My stomach has been giving me ups and downs but I'm still doing much better than I was before my surgery. My reflux is still horrible and uncontrollable but I'm going to wait to address that for awhile.

More interestingly, my general practitioner believes that a lot of the things I suffer from might stem from an autonomic nervous system disorder. She said she'd refer me to a neurologist (a specialist I've never seen before!) so we'll see what happens there. From what I've read there aren't really any treatments except symptom management for these types of disorders, but I'd feel a lot better if I knew my issues stemmed from a single cause instead of having a bunch of random conditions. My thyroid levels are decent and apparently I'm allergic to sesame seeds?

My GP also did a rheumatoid (blood) panel to see if my hand pain stems from arthritis. Depending on the results I might have to see a rheumatologist (another specialist I've never seen before!) and while I really want my results to be fine, I also want to know what the source of my pain is.

I have so many doctors appointments that between them and R's school and dance schedule I really haven't had a lot of time for much! Especially with how horrible my fatigue has been. I have good days and bad days- a lot of bad days- but I'm trying to get by. Thankfully N is the best, most supportive husband in the world and he helps with everything. I'd be in big trouble without him.

Speaking of N, he went to a spine specialist for his back and it turns out that two of his lower back disks are compressed/ damaged and have arthritis. He got a cortisone shot and has been going to physical therapy as well. He learned in PT that he has very weak abdominal/ core muscles (the muscles that support your lower back) and that he needs to strengthen them. He hasn't been playing hockey anymore which has been good for his back but sad for him. When his abdominal muscles strengthen I think he will be able to return but I'm not sure he wants to risk it anymore.
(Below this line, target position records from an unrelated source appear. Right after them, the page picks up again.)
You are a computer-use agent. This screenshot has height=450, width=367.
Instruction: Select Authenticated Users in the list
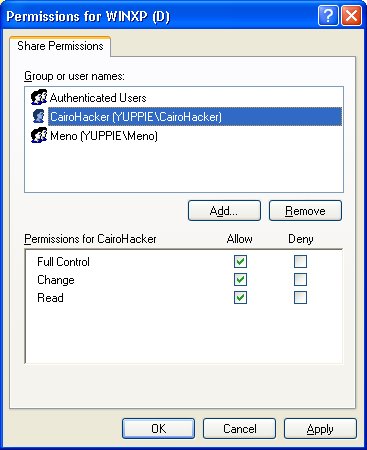98,98
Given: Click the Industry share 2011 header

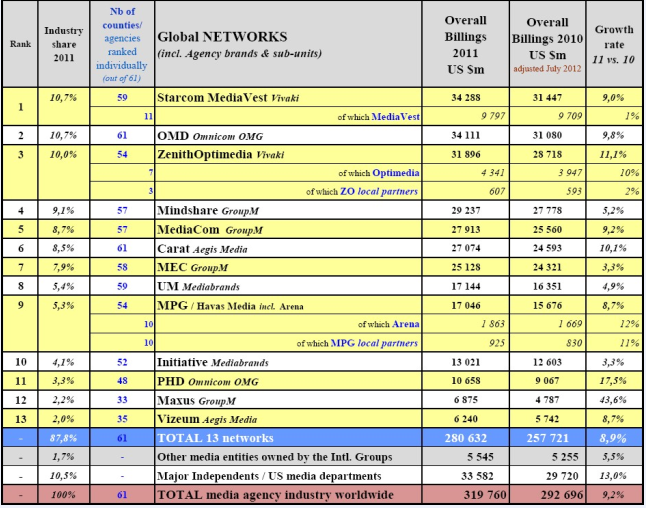Looking at the screenshot, I should [x=63, y=45].
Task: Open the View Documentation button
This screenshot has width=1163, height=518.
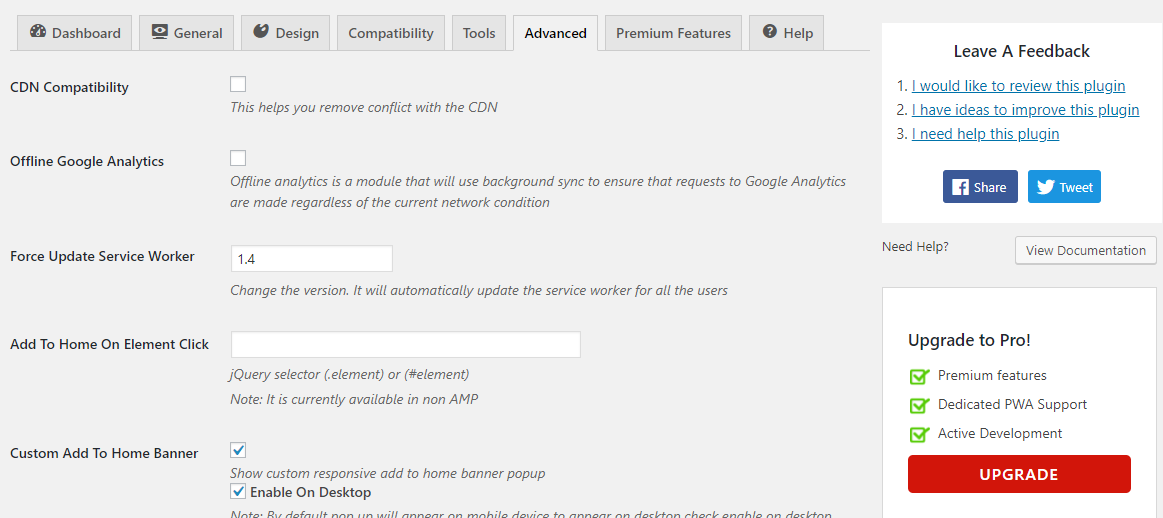Action: coord(1085,250)
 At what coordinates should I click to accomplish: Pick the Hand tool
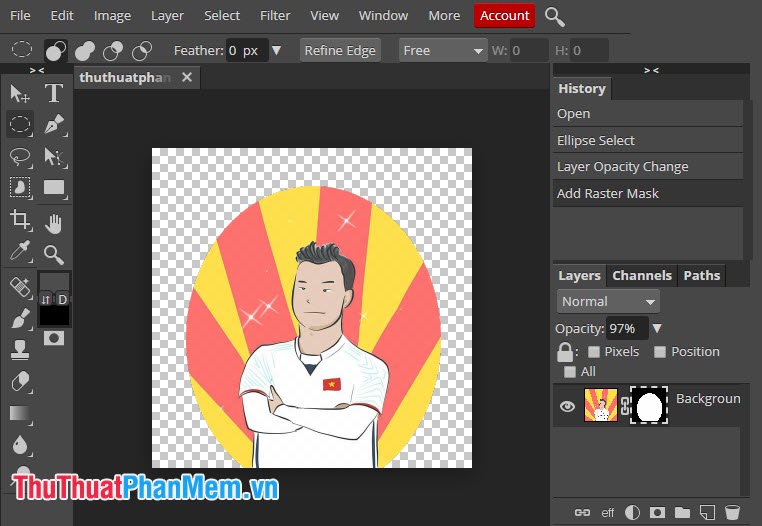tap(54, 222)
Either way it's  a bummer for sure but nowhere near as bad as we thought- thank goodness!

R is still loving preschool and dance class- and has loved her new tap class. I've volunteered at her preschool a few times and will be helping out with their Halloween party this week. After volunteering all I can say is thank goodness for preschool teachers. They are saints! I could never do that job in a million years! Here is how her school picture turned out...
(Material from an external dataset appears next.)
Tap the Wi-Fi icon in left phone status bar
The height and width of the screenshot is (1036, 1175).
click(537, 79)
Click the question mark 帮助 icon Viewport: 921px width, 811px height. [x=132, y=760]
If any of you remember my major mental meltdown/ overreaction regarding her dance pictures you'll know that these pictures went better than my wildest dreams. I needed to do a follow up to that post actually. You see I got her group pictures back and not only was she in both of them, she was also not the only little girl crying, and the vast majority of the girls had funny looks on their faces. Oh and if you're curious here's the video of how her dance recital turned out. We were so proud!

Till next time!

1 comment:

  1. Sorry to hear that things haven't been great on the mental health front :-(. I am interested to hear about the therapist (if you do end up going and share if it helps). I've been considering it too..

    I'm glad that physical therapy has been good.. how did the Botox treatment work?? Have you got to visit the neuro doc yet? That would be so awesome if they could maybe figure out where some of the problems are stemming from. Even if it's still treating symptoms, it seems like it would be nice to know..

    That sucks big time about N's back... hopefully working the muscles will help him out.

    R's picture is adorable.. and I agree.. basically all teachers are saints. There is no way that I could deal with the stuff that they do.

    Oh- did you see that Jessa Duggar got married??